» Письменное задание 1: Перепишите записи от строки, содержащей «Identify the location», до конца записей включительно, заменив «screenshot» на «image». Все остальное оставьте без изменений.

» Цитируемый фрагмент:
Это – не только о себе, но и о референте сравнения – римлянине, т. е. вообще о человеке в любом времени.
В семидесятые-восьмидесятые годы прошлого века стихи Кушнера буквально спасали провинцию от ужаса совстихотворства: кто знал тогда Мандельштама, тот понимал, что Кушнер – его наследник; кто не знал стихов Осипа Эмильевича, тот воспринимал Александра Семёновича настоящим, современным и единственным Мандельштамом. Что впоследствии и привело к неоднозначному отношению к питерскому / ленинградскому поэту (В. Леоновичем и М. Синельниковым, явными мандельштамистами, роль предтечи по каким-то причинам сыграна не была). Смею утверждать: Александр Кушнер, помимо распространения по стране своих поэтических книг и сборников, а также чистой энергии чистой культуры, памяти и традиции, – создал в мутные и непроглядные времена по меньшей мере видимость горизонта и горизонтов (не формата и фрейма!) поэзии, происходившей от той самой «поэзии поэзии», о которой говорил и мечтал Н. В. Гоголь, – от музыки языка и просодии, от красоты русского стиха и независимого поэтического смысла, исходящего прямо от Бога сквозь метафизику и онтологию, сквозь прекрасные (основное значение термина) стихотворения бывшего ленинградского школьного учителя словесности.
Поэзию Кушнера всегда (в советское время) считали если не элитарной, то интеллигентской уж точно. Думаю, что это не так: стихи Кушнера обладают слишком тонкой оболочкой социальности и достаточно мощной энергией нравственности природной, чтобы нравиться читателям Вознесенского и Евтушенко (из «эстрадников» ближе всех к нему была Ахмадулина – по тональности и эстетической интенции). Кушнер не стоял в ряду родственных ему по содержательной поэтике Д. Самойлова, В Соколова и А. Тарковского – те были постарше и к тому же москвичи. Но талант Кушнера изначально основывался на золотом сечении русской поэтической культуры, просодии и красоты. Он был одинок и в Ленинграде-Питере. Но – не одинок в провинции, здесь его знали и любили. Прежде всего за язык: никто так в прошлом веке не работал с уменьшительными (не всегда ласкательными) формами именной лексики. Кушнер здесь виртуоз. Это его идиостиль. Идиолект. Даже поэтолект. В этих формах – его отношение к миру. Такие формы прежде всего модальны. Они к тому же идентифицировали поэта как носителя добра, а не тотальной иронии (Бродский и др.), которая, как известно, не познает мир (предмет), но разрушает его.

» Исходные данные:

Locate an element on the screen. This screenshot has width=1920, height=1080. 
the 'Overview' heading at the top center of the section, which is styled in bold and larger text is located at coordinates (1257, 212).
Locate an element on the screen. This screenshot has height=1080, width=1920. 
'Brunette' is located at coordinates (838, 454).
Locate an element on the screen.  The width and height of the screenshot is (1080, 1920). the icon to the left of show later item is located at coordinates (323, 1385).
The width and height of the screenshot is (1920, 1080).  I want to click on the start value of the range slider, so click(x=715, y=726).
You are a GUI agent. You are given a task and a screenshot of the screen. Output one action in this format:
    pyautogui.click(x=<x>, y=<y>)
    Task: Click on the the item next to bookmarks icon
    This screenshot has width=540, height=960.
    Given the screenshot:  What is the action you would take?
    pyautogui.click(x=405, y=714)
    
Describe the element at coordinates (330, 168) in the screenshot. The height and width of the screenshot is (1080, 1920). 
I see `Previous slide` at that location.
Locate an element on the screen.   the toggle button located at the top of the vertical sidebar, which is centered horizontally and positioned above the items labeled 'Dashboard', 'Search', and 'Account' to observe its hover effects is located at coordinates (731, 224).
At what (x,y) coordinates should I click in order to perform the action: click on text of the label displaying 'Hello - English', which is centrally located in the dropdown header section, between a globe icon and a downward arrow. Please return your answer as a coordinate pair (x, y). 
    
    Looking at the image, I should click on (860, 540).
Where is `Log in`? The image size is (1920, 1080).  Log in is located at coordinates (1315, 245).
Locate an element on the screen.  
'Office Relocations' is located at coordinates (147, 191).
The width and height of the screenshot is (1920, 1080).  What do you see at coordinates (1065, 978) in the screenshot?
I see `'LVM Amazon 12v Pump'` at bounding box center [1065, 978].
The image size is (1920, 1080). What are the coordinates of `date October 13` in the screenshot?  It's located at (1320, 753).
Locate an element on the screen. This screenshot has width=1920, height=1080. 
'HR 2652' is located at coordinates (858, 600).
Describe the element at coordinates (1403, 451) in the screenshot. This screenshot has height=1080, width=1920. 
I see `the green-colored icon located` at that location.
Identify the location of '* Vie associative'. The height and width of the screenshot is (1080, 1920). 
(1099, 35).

» Письменное задание 2: Допишите следующий абзац текста о поэзии Кушнера, начав сразу после его последнего предложения.

» Ответ на задание 1:
Identify the location of '* Vie associative'. The height and width of the image is (1080, 1920). 
(1099, 35).

» Ответ на задание 2:
Храню книги Кушнера: его «Прямая речь» – последняя книжка, прочитанная моей матерью незадолго до кончины…Не буду касаться оценок поэта, появившихся в бульварных мемуароманах двух небезызвестных авторов. Стыдно. Но отмечу, что некоторые поздние публикации и творческий юбилейный вечер поэта если не разочаровывали, то настораживали знатоков его книг – и поэтических, и поэтологических. Нельзя махнуть (или – махать?) рукой на поэта! Нельзя. Потому что «Вертер» не будет дописан никогда.
И вот – действительно: (не хочется произносить банальное слово «новое», «второе» «третье» и т. д. дыхание) новая книга, писанная мелом и углем. Книга небольшая и большая одновременно (120 с.), по моим оценкам (весьма субъективным) содержит в себе два десятка превосходных, замечательных стихотворений (а это еще одна – книга: книга в книге).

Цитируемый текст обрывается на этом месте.